Aku diam, memikirkan semua yang papa katakan. Ini adalah pertama kalinya mama dan papa menginginkan sesuatu dariku -yang rasanya seperti paksaan. Mereka tidak pernah marah ketika aku mendapat nilai jelek di sekolah. Mereka juga tidak pernah menentang keinginanku untuk les taekwondo meski kutahu papa lebih suka aku mengikuti les balet. Saat banyak orang tua menuntut ini-itu dari anaknya, papa dan mama selama ini selalu membebaskanku untuk memilih semua yang kuinginkan. Tapi kini aku tahu, tidak ada anak yang bisa benar-benar lepas dari keinginan orang tuanya. Di dalam hidup seorang anak, terdapat impian orang tua.

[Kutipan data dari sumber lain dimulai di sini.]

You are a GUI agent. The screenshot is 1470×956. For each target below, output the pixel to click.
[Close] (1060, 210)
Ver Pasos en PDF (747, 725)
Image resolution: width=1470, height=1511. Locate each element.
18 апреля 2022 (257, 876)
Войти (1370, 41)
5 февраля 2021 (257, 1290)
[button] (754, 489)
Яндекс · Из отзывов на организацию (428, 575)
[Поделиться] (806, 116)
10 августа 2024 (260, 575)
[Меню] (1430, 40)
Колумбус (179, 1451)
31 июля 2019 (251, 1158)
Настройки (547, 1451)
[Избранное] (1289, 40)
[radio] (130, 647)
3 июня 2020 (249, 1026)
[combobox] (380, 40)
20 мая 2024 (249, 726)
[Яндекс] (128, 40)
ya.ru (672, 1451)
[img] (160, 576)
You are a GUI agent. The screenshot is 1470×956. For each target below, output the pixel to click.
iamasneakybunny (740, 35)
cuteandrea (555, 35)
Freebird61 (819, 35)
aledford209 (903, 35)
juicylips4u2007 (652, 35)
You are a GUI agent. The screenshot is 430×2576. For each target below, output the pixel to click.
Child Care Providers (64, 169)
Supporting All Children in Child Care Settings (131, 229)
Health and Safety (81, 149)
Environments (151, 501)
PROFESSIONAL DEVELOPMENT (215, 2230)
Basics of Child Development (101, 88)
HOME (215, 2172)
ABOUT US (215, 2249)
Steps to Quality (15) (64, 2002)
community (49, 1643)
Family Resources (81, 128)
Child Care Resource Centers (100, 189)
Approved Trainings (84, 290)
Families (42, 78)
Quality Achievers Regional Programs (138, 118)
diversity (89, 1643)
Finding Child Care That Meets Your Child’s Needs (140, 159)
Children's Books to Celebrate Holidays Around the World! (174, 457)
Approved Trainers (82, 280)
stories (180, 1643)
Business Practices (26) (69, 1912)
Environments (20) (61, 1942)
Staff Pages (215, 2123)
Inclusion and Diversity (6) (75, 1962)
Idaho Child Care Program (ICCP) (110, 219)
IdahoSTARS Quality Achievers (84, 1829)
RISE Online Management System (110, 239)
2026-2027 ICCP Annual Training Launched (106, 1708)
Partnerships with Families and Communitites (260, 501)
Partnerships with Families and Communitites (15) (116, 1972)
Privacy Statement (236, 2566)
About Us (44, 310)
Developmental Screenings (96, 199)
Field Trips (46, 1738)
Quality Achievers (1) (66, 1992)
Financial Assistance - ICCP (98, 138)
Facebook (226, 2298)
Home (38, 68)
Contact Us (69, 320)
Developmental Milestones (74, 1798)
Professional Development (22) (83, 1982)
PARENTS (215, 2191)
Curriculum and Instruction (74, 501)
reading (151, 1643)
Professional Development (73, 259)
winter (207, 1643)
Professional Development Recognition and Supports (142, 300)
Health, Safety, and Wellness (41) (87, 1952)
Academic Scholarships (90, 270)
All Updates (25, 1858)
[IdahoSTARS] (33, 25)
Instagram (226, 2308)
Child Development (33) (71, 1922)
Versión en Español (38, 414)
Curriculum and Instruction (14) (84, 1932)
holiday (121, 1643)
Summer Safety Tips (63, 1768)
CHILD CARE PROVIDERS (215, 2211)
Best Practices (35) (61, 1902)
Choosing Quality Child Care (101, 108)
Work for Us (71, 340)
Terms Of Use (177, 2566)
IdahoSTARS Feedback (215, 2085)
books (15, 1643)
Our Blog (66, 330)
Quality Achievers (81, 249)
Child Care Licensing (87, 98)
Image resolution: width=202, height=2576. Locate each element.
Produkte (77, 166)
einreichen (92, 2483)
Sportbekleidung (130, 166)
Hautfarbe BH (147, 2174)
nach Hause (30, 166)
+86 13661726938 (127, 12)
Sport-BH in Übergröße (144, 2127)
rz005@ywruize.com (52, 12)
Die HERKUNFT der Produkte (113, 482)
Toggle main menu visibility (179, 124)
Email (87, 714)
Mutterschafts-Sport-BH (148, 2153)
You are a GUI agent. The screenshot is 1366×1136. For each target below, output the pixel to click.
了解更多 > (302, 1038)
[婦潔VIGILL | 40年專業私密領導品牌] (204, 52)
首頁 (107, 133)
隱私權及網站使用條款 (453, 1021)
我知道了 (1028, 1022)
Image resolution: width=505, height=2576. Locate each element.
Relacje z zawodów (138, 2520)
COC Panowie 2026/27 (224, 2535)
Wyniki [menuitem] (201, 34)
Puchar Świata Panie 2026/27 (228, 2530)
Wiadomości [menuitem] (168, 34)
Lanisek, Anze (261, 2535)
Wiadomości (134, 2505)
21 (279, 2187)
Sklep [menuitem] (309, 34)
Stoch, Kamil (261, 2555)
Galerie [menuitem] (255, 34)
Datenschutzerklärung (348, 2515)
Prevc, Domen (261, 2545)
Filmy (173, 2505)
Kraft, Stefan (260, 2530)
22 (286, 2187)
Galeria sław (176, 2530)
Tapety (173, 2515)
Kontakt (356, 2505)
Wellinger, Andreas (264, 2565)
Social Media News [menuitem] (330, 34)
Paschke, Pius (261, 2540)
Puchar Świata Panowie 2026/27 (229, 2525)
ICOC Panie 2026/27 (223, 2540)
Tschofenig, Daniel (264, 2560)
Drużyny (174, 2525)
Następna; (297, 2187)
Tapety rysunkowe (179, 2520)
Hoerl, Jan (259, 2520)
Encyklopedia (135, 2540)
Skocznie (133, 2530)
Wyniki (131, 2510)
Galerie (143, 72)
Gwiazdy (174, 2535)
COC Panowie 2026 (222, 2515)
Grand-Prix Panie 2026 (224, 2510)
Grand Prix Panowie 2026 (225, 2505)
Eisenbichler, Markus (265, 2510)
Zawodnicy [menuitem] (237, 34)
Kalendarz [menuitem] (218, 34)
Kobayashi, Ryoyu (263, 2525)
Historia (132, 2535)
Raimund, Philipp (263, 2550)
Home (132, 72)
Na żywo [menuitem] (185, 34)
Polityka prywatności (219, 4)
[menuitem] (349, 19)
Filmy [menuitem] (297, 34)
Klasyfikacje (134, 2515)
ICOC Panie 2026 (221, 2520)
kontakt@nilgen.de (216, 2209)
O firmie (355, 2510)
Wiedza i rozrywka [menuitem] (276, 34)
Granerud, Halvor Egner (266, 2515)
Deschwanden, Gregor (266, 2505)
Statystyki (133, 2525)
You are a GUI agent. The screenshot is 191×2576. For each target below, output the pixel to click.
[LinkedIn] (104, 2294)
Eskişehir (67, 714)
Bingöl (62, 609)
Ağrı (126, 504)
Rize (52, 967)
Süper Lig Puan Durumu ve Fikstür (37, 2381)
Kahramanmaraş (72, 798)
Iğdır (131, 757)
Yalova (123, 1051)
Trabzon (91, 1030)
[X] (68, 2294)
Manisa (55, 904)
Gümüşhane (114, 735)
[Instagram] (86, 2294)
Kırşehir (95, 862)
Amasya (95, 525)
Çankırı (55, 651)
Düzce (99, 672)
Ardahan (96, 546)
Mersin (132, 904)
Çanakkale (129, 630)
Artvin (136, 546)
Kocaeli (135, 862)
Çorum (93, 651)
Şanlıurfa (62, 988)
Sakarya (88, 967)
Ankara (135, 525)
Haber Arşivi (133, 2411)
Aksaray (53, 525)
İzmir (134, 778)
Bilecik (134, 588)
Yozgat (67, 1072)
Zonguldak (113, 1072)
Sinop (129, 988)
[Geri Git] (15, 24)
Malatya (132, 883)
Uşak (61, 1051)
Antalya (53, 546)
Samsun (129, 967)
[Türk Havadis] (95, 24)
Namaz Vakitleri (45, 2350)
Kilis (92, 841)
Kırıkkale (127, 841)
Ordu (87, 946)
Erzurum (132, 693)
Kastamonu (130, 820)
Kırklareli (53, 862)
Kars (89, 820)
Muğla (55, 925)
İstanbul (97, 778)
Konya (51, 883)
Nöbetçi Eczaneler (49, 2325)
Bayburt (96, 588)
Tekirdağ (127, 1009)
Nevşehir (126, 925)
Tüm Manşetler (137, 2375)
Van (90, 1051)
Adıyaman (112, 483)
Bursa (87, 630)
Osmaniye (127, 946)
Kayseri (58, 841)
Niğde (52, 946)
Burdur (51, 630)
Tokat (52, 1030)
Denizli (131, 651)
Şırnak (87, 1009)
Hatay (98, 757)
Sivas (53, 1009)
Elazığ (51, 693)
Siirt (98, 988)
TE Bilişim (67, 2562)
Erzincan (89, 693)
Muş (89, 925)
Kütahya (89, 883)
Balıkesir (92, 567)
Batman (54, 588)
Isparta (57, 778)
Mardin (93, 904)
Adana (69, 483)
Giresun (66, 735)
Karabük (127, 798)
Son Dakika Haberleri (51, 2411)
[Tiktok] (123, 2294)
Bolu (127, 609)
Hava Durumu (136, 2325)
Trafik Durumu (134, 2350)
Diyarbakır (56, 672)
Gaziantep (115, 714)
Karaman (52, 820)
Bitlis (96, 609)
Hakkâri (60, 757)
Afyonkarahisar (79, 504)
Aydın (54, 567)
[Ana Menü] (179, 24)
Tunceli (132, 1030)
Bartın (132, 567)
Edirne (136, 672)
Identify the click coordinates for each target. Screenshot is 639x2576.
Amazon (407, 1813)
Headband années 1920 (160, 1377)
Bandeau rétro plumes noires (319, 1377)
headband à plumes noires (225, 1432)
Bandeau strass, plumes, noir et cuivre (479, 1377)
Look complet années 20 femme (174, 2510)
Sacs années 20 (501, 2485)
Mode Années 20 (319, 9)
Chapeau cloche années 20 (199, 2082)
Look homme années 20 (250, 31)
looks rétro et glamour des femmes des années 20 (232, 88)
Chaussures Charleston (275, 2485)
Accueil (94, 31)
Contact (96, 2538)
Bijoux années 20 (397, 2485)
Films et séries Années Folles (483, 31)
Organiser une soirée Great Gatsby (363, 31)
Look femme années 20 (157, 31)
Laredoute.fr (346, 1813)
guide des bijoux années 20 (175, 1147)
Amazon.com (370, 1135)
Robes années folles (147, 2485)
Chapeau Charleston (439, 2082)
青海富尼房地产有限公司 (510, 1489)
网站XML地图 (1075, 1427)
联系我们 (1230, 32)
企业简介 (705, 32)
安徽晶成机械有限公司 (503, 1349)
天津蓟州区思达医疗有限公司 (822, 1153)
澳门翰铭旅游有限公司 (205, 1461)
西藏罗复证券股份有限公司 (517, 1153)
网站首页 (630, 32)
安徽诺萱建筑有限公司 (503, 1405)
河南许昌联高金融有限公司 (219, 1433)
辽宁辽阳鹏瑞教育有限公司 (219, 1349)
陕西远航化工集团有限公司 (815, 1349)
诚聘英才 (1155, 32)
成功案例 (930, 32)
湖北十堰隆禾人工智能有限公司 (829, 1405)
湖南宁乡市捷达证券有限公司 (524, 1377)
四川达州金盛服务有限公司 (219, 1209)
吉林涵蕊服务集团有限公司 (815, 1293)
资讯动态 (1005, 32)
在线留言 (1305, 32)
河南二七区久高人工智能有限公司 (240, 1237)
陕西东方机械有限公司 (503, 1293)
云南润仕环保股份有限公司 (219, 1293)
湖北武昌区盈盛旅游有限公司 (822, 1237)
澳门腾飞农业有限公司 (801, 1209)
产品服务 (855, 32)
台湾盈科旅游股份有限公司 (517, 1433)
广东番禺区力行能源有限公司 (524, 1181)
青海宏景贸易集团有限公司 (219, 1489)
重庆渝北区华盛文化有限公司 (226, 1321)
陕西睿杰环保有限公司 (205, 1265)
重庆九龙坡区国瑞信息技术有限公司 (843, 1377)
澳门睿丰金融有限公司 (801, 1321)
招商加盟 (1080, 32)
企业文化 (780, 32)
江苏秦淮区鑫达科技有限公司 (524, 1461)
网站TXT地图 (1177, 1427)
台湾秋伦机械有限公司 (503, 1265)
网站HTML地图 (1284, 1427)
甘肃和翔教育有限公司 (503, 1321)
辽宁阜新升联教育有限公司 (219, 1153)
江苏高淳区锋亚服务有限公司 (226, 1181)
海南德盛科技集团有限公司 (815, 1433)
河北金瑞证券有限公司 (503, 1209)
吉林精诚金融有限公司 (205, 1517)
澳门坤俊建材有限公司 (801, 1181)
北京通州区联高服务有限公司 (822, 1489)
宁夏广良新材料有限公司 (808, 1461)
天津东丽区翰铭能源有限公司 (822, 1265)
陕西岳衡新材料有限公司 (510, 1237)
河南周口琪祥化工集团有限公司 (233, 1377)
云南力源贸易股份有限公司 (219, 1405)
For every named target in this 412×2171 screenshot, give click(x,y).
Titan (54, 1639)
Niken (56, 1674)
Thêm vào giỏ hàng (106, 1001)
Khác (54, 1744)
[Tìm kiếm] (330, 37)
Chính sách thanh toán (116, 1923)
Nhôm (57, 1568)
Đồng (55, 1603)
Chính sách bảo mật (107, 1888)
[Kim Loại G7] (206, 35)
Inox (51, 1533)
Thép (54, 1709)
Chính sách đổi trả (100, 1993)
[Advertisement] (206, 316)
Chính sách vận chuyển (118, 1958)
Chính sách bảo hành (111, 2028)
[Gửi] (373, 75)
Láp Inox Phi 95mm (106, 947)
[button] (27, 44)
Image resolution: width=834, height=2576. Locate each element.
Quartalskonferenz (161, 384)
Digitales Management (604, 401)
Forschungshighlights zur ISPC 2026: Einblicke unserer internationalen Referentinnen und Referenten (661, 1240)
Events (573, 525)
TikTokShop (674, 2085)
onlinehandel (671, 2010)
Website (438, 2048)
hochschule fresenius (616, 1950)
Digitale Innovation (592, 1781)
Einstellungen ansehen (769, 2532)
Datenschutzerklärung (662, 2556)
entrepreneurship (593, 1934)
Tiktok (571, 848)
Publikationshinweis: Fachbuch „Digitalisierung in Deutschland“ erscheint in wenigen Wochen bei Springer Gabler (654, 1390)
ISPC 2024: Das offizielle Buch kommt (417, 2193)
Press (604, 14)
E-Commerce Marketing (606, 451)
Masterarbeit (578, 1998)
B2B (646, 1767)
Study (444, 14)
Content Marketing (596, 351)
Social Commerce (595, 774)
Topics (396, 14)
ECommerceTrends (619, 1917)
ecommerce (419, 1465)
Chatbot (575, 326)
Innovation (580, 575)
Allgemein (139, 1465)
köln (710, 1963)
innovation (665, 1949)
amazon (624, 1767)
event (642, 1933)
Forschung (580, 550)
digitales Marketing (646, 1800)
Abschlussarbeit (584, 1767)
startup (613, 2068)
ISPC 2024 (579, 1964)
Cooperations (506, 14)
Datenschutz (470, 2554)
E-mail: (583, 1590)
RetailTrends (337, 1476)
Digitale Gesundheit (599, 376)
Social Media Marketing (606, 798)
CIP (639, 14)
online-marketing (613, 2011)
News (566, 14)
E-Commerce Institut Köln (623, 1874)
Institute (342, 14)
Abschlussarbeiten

Dan di sinilah aku, tersenyum pada semua orang yang ada di hadapanku. Kupandang pria yang ada di sampingku dan mata kami saling bertemu. Di sana, kutemukan sebuah ketenangan dan keyakinan. Matanya seolah memberi pesan, “Aku mengerti kekhawatiranmu karena ini juga yang pertama untukku. Tapi apapun yang ada di depan nanti, mari kita hadapi bersama.”

Status

Dering handphone membangun Arlin dari tidur nyenyaknya. Ia pun terbangun, tangan kanannya bergerak aktif untuk segera mematikan suara yang mengganggunya itu. Angka 8.05 tertera di layar handphone berwarna rose gold miliknya. Setelah nyawanya mulai terkumpul, Arlin pun duduk dengan menyandar pada ujung kasur. Menyelipkan bantal di belakang punggungnya agar duduknya lebih nyaman.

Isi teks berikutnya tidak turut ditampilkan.